Possible documentation issue for ARM Cortex-M and 'strong memory consistency' restriction

geosmall commented 1 month ago

From here (https://developer.arm.com/documentation/ddi0406/cb/Appendixes/Barrier-Litmus-Tests/Introduction/Overview-of-memory-consistency) we read that the ARM Cortex-M CPUs generally follow a weak memory consistency model. This means that memory operations (loads and stores) can be reordered by the processor, which can lead to non-intuitive behavior in multi-threaded applications if not properly managed. ARM provides memory barrier instructions (such as DMB, DSB, and ISB) to enforce ordering constraints when needed to ensure that memory operations are completed in the desired order to maintain data consistency concurrent environments.

README.md indicates the lock-free-ring-buffer is specifically suitable for embedded single-core microcontrollers including ARM Cortex-M CPU. It also later indicates (as a Lock-Free Restriction) that the ring buffer does not require any "locking" (mutual exclusion mechanism) as long as the system has strong memory consistency. My reference above indicates that ARM Cortex-M CPU does not meet this restriction.

Is lock-free-ring-buffer suitable for use on an ARM Cortex-M7 as is? Alternatively does it need modification to be suitable for use on m7 assuming only one thread/interrupt can produce data into the ring buffer, only one thread/interrupt can consume data from the ring buffer and both the producer and consumer run on the same CPU?

geosmall commented 1 month ago

See https://www.codeproject.com/Articles/43510/Lock-Free-Single-Producer-Single-Consumer-Circular#heading_how_it_works

quantum-leaps commented 1 month ago

Hi George, Good question. The Cortex-M7 often uses cache memories, so strictly speaking it does not meet the restrictions of "systems without cache memory".

But the issue should certainly be investigated and here is where the open-source community comes in. So if you'd like to use LFRB on your Cortex-M7 safely, please do the work to properly investigate how this works in this particular situation. If any changes/restrictions are needed, please submit a pull request for the code and/or documentation update. I hope that my comments make sense to you.

--MMS

geosmall commented 1 month ago

Thank you for the comments, they do make sense. I will continue with the research you mention and hope to come back with a pull request. Feel free to close this issue if you think it makes sense.

Best Regards George

geosmall commented 1 month ago

From my research so far:

A weak memory consistency model is generally true for all ARM Cortex-M processors. This model allows for memory operations to be reordered for performance optimization, which can be beneficial but requires careful synchronization in multi-threaded applications. Cache on m7 further complicates the issue, but as far as I can tell all ARM Cortex-M need consideration here.

Nice retro history lesson here: https://preshing.com/20120930/weak-vs-strong-memory-models/

As it applies to lock free circular buffers, it is essential that the head and tail indexes must be updated only after the element (get() or put()) is read or written. Properly sequenced updates to the head or tail are needed to ensure proper access to the elements. For this to work, the read and writes of the head and tail must be atomic and must not be re-ordered.

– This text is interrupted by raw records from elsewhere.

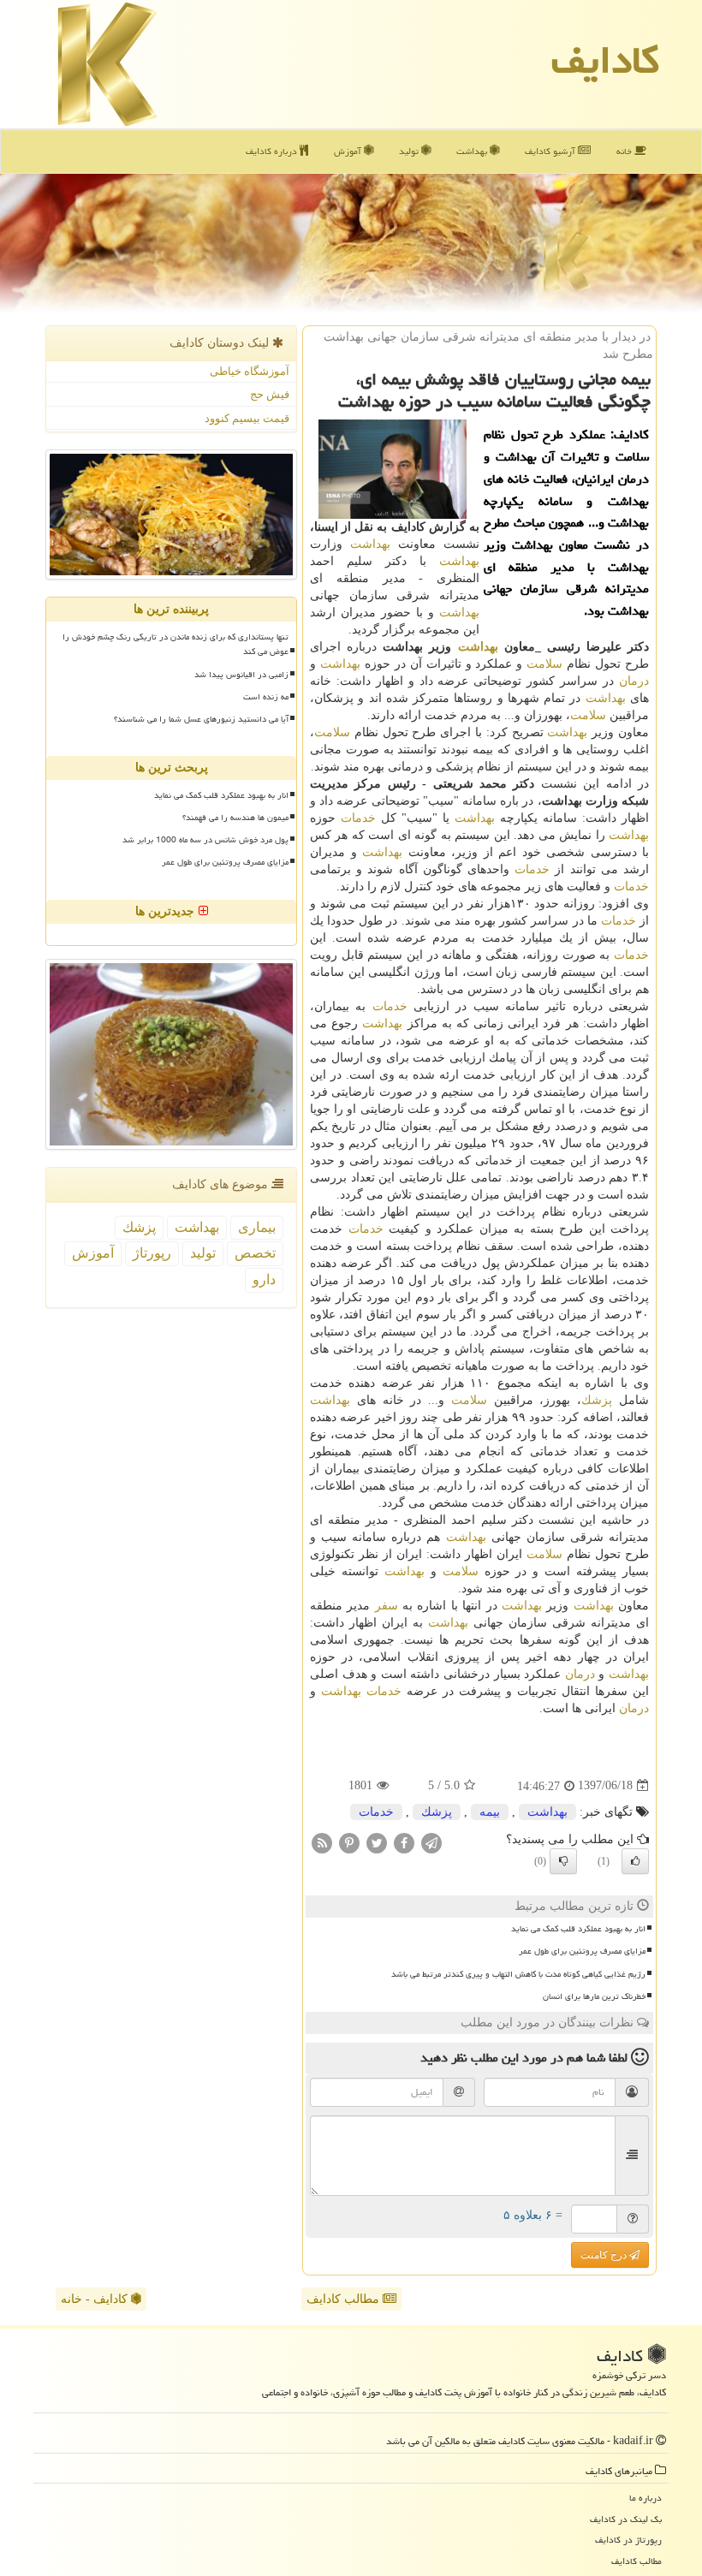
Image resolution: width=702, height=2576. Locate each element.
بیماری (257, 1227)
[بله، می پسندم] (635, 1861)
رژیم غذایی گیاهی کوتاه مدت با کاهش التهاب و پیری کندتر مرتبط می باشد (518, 1974)
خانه (625, 151)
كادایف (605, 60)
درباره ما (645, 2498)
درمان (634, 681)
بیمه (489, 1812)
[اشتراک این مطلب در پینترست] (349, 1841)
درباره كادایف (273, 151)
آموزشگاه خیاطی (249, 371)
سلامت (544, 663)
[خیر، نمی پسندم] (563, 1861)
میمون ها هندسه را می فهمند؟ (235, 817)
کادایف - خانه (96, 2299)
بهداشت (473, 151)
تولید (410, 151)
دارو (264, 1279)
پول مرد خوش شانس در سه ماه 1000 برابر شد (205, 839)
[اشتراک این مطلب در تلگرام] (431, 1841)
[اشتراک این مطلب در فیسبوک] (404, 1841)
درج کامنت (604, 2255)
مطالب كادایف (636, 2561)
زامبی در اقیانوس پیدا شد (241, 674)
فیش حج (269, 394)
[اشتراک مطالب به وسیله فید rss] (322, 1841)
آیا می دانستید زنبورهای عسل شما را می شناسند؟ (201, 719)
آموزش (349, 151)
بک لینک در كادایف (626, 2519)
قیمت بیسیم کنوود (247, 418)
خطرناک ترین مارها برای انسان (594, 1996)
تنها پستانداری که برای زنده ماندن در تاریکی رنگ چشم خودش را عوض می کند (175, 644)
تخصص (255, 1253)
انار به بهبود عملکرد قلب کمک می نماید (578, 1928)
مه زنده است (266, 696)
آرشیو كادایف (551, 151)
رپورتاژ (152, 1253)
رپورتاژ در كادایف (628, 2540)
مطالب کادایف (344, 2299)
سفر (386, 1605)
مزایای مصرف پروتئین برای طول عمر (582, 1951)
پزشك (596, 1400)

My next step will be to understand an efficient and portable means to accomplish this.

George

quantum-leaps commented 1 month ago

... it is essential that the head and tail indexes must be updated only after the element (get() or put()) is read or written

I believe that this is the case in the LFRB implementation, and you can easily verify it in the source code. No bigger research than that is needed to settle this.

... the read and writes of the head and tail must be atomic and must not be re-ordered.

I thought that in the LFRB implementation this should be guaranteed by the C Standard and here specifically by the concept of "C Sequence Points". But I guess the literature on the subject discusses some corner cases. This could be investigated further.

--MMS

geosmall commented 1 month ago

OK here is where I ended up in my research:

While a variable that is a single instruction load/store operations on a processor does provide some level of atomicity, there are a few additional considerations:

Atomicity vs. Memory Ordering

Atomicity: Ensures that a read or write operation completes without interruption. For up to uint32_t variables, this is generally true on ARM Cortex-M processors.

Memory Ordering: Ensures the correct sequence of operations across multiple threads. This is where std::memory_order comes into play.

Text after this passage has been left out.